** Materials provided **
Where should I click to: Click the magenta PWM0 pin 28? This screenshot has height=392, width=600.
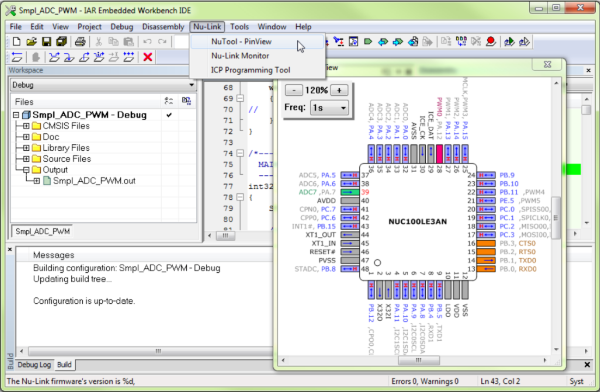click(439, 154)
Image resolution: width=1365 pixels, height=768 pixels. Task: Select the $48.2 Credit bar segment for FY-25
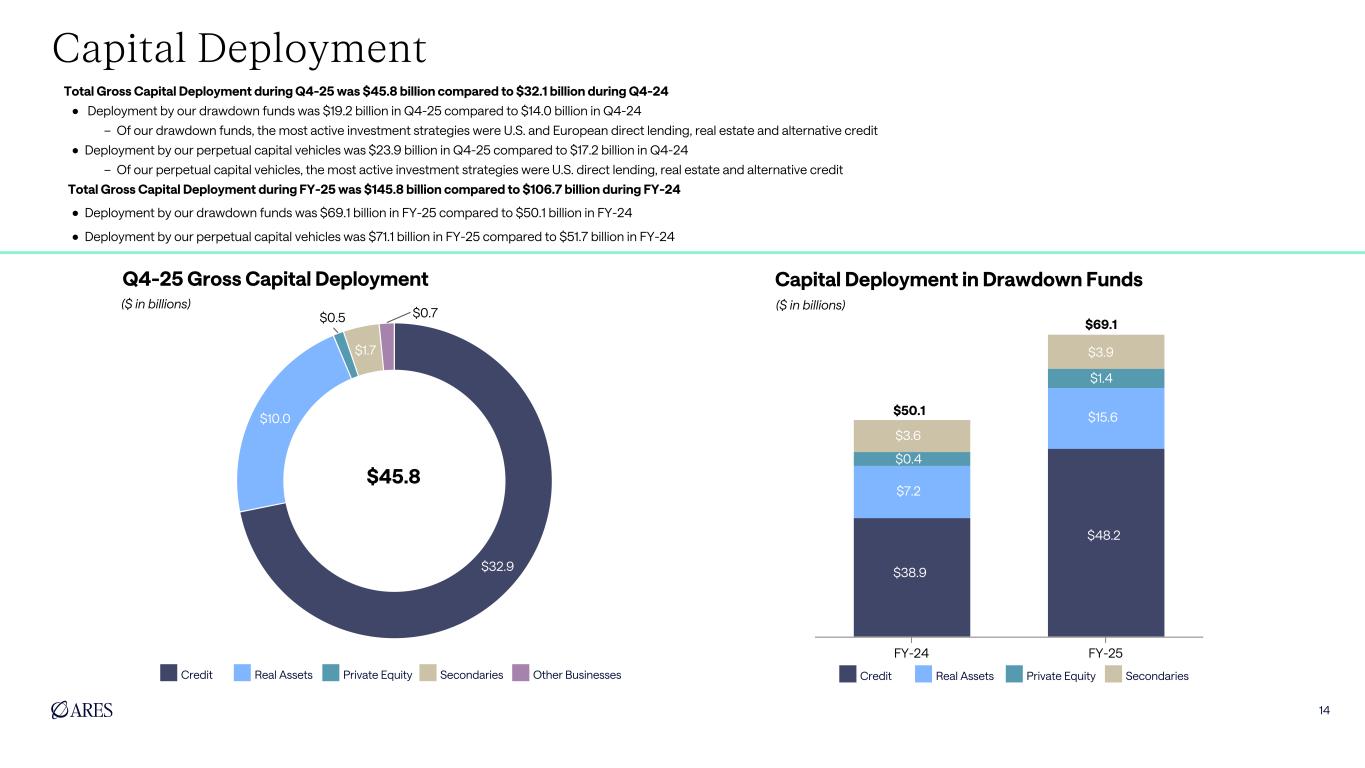pyautogui.click(x=1105, y=536)
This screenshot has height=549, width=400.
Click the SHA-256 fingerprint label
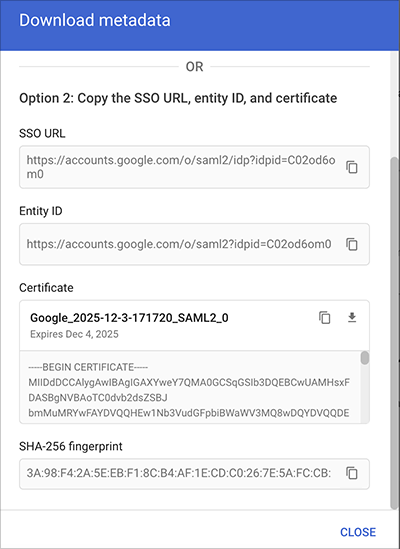click(71, 446)
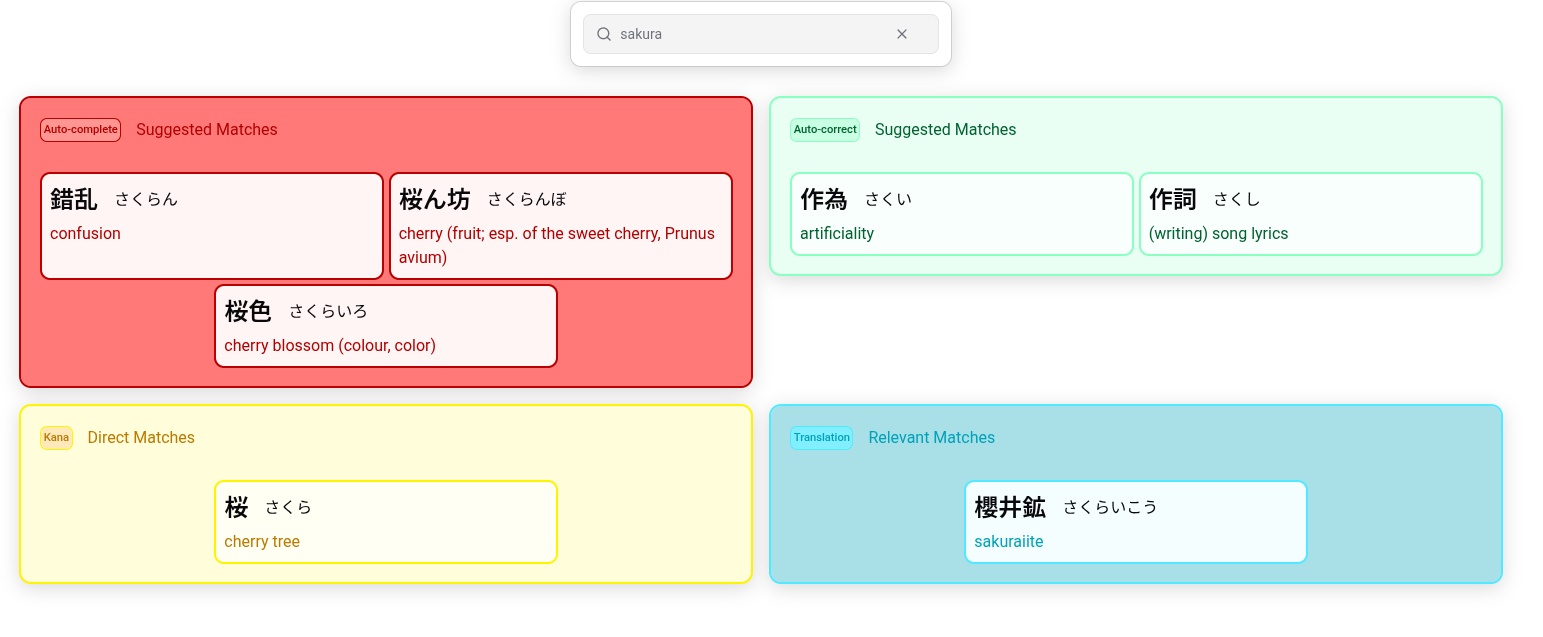Clear the search field with the X icon
Viewport: 1543px width, 637px height.
click(x=901, y=33)
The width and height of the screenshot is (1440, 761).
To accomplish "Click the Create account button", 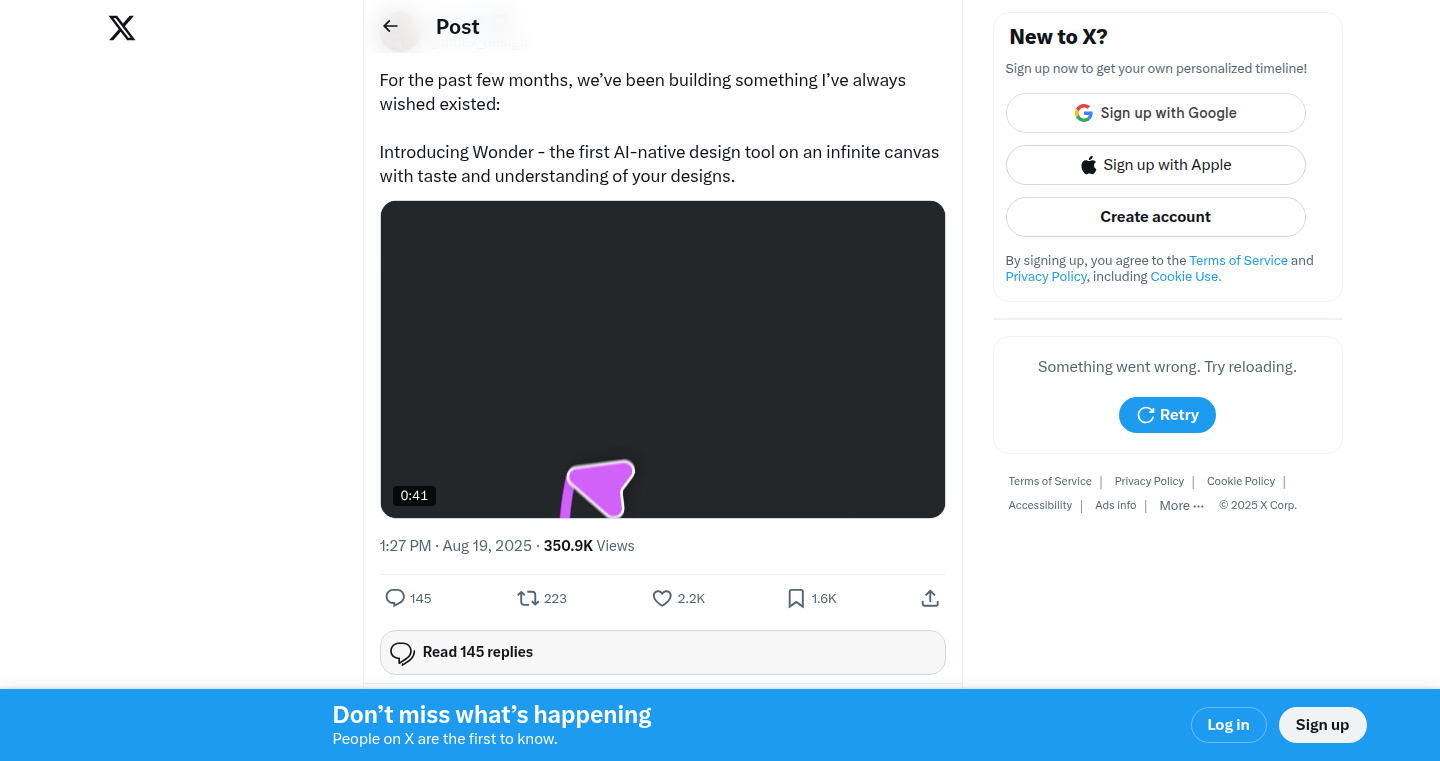I will click(1156, 217).
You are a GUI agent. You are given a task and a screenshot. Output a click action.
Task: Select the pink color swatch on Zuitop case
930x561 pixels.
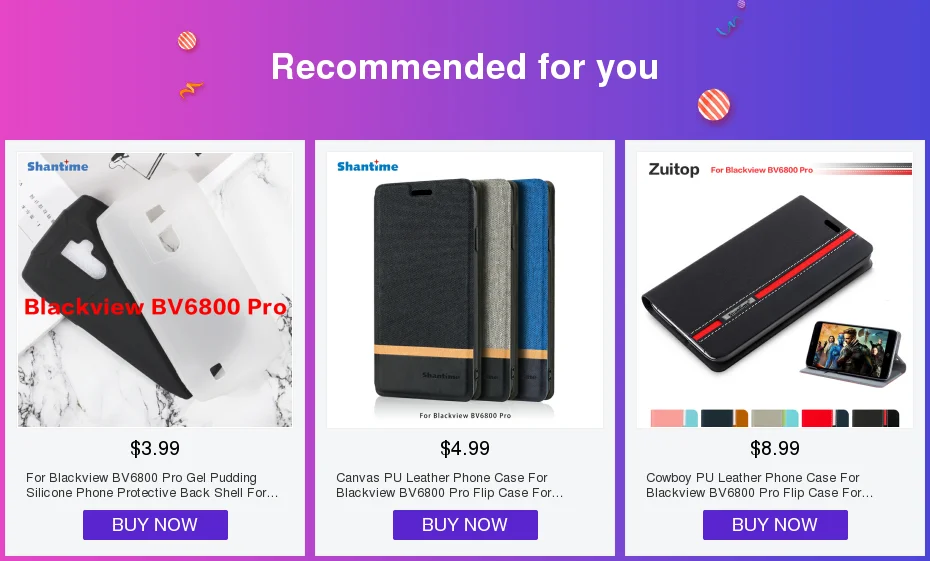[674, 418]
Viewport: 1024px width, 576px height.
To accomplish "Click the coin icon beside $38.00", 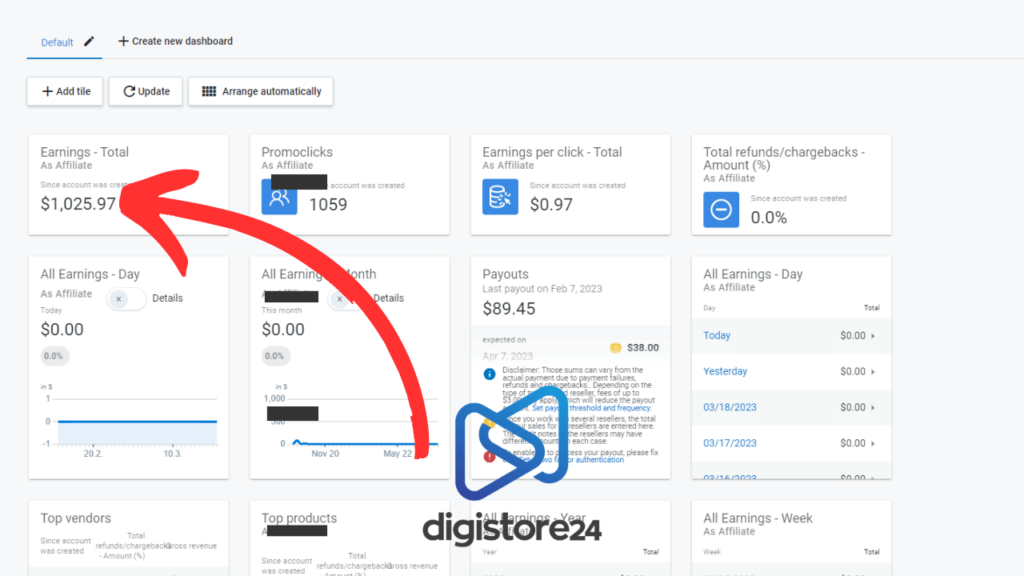I will [x=616, y=348].
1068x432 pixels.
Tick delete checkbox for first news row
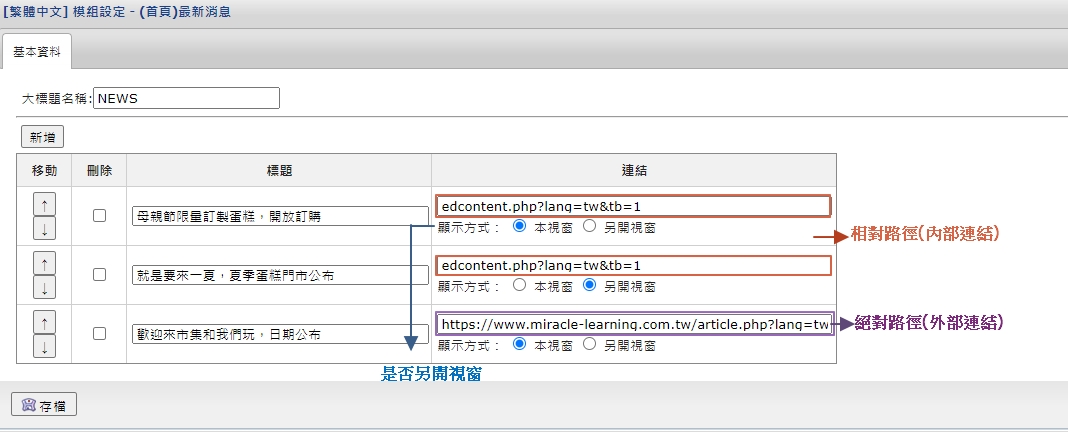(x=99, y=215)
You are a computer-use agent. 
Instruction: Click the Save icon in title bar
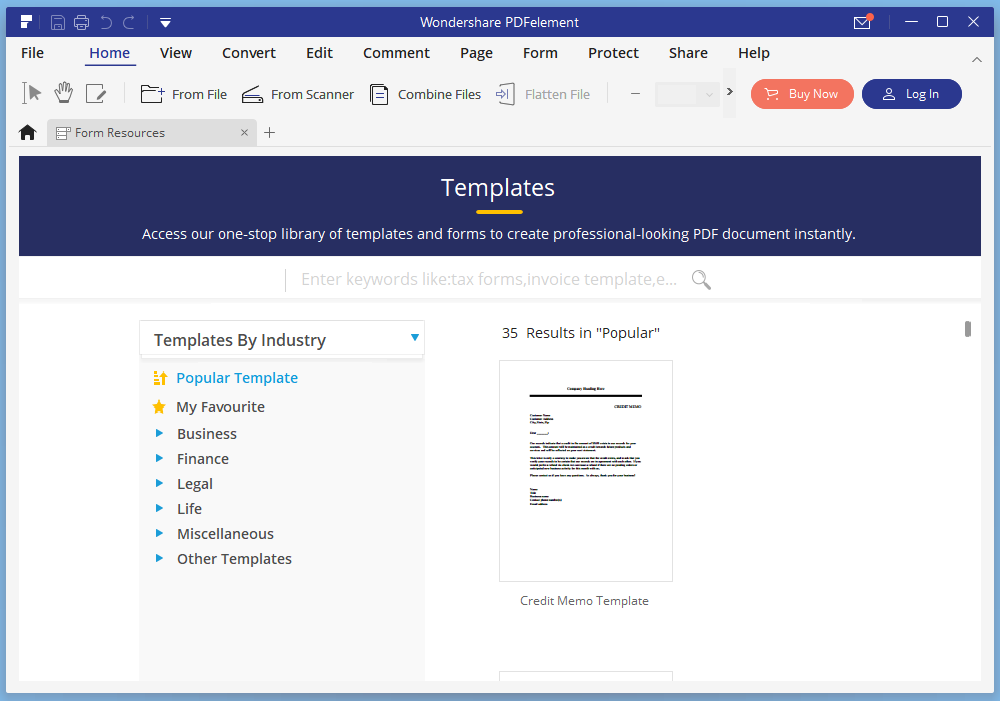[58, 22]
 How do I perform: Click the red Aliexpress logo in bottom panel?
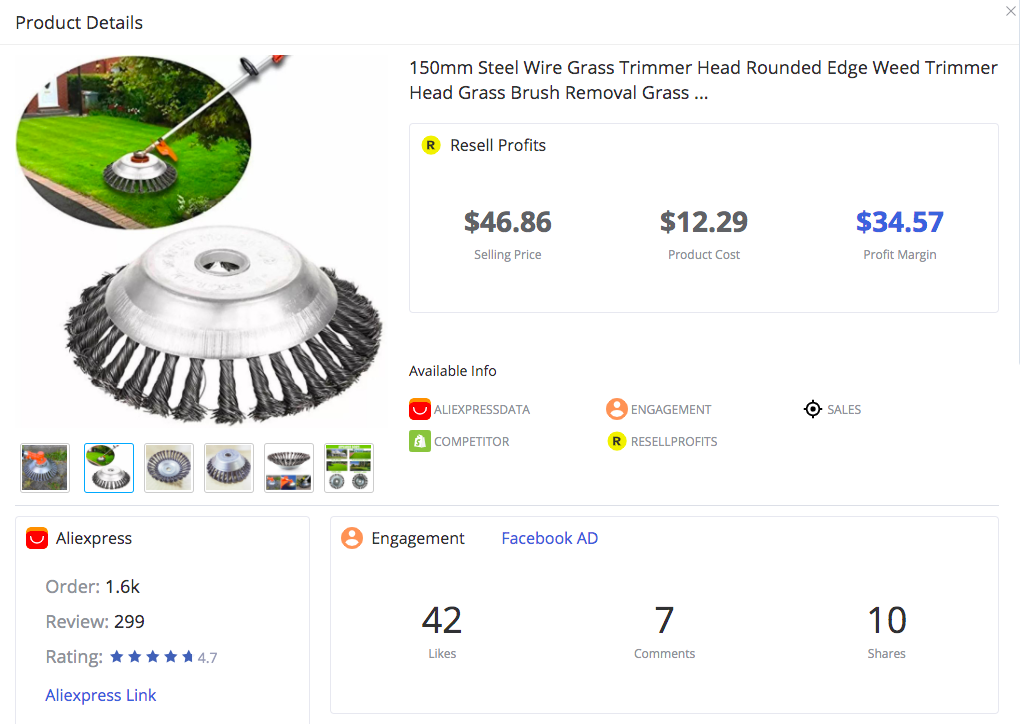click(37, 538)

** Exercise prompt **
Repeat exactly the lines in the entries from the one containing "1068x432 pixels." to the final line, inclusive, and nothing beyond them; skip pictures.

** Answer area **
1068x432 pixels.
Tick delete checkbox for first news row
(x=99, y=215)
You are a computer-use agent. 
Instruction: Click the Save icon in title bar
[58, 22]
 How do I perform: Click the red Aliexpress logo in bottom panel?
click(37, 538)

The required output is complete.